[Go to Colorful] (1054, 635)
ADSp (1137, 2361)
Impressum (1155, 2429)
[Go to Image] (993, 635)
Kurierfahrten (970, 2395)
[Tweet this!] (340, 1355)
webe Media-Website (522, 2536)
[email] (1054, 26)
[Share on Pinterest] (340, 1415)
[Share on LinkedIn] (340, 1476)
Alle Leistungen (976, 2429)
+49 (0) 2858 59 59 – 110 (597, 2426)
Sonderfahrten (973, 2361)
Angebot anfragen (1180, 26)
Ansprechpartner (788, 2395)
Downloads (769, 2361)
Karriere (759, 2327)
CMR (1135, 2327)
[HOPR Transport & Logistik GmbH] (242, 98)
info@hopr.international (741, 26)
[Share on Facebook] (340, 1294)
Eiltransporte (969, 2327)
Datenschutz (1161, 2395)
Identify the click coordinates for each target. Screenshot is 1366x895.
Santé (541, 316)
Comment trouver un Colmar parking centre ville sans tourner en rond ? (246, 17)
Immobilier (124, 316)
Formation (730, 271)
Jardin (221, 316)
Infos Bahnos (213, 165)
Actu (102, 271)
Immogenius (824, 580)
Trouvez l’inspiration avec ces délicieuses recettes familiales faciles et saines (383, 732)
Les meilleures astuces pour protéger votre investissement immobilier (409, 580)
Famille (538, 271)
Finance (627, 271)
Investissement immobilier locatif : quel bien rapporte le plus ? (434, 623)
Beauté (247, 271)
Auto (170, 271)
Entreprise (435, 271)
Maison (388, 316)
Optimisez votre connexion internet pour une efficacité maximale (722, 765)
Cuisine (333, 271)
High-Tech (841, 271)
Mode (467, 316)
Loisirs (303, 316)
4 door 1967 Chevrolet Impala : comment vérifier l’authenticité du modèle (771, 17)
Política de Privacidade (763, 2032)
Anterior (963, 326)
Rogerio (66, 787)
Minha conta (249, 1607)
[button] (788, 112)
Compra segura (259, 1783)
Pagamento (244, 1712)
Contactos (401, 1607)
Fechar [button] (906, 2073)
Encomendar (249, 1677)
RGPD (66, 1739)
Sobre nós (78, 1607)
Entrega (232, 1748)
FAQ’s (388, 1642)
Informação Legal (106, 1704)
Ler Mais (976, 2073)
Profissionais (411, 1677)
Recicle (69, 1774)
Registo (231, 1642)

*****

Instructions to follow
What you return must be the entries, given again word for word.

Solution to this problem
[Go to Colorful] (1054, 635)
ADSp (1137, 2361)
Impressum (1155, 2429)
[Go to Image] (993, 635)
Kurierfahrten (970, 2395)
[Tweet this!] (340, 1355)
webe Media-Website (522, 2536)
[email] (1054, 26)
[Share on Pinterest] (340, 1415)
[Share on LinkedIn] (340, 1476)
Alle Leistungen (976, 2429)
+49 (0) 2858 59 59 – 110 (597, 2426)
Sonderfahrten (973, 2361)
Angebot anfragen (1180, 26)
Ansprechpartner (788, 2395)
Downloads (769, 2361)
Karriere (759, 2327)
CMR (1135, 2327)
[HOPR Transport & Logistik GmbH] (242, 98)
info@hopr.international (741, 26)
[Share on Facebook] (340, 1294)
Eiltransporte (969, 2327)
Datenschutz (1161, 2395)
Identify the click coordinates for each target. Screenshot is 1366x895.
Santé (541, 316)
Comment trouver un Colmar parking centre ville sans tourner en rond ? (246, 17)
Immobilier (124, 316)
Formation (730, 271)
Jardin (221, 316)
Infos Bahnos (213, 165)
Actu (102, 271)
Immogenius (824, 580)
Trouvez l’inspiration avec ces délicieuses recettes familiales faciles et saines (383, 732)
Les meilleures astuces pour protéger votre investissement immobilier (409, 580)
Famille (538, 271)
Finance (627, 271)
Investissement immobilier locatif : quel bien rapporte le plus ? (434, 623)
Beauté (247, 271)
Auto (170, 271)
Entreprise (435, 271)
Maison (388, 316)
Optimisez votre connexion internet pour une efficacité maximale (722, 765)
Cuisine (333, 271)
High-Tech (841, 271)
Mode (467, 316)
Loisirs (303, 316)
4 door 1967 Chevrolet Impala : comment vérifier l’authenticité du modèle (771, 17)
Política de Privacidade (763, 2032)
Anterior (963, 326)
Rogerio (66, 787)
Minha conta (249, 1607)
[button] (788, 112)
Compra segura (259, 1783)
Pagamento (244, 1712)
Contactos (401, 1607)
Fechar [button] (906, 2073)
Encomendar (249, 1677)
RGPD (66, 1739)
Sobre nós (78, 1607)
Entrega (232, 1748)
FAQ’s (388, 1642)
Informação Legal (106, 1704)
Ler Mais (976, 2073)
Profissionais (411, 1677)
Recicle (69, 1774)
Registo (231, 1642)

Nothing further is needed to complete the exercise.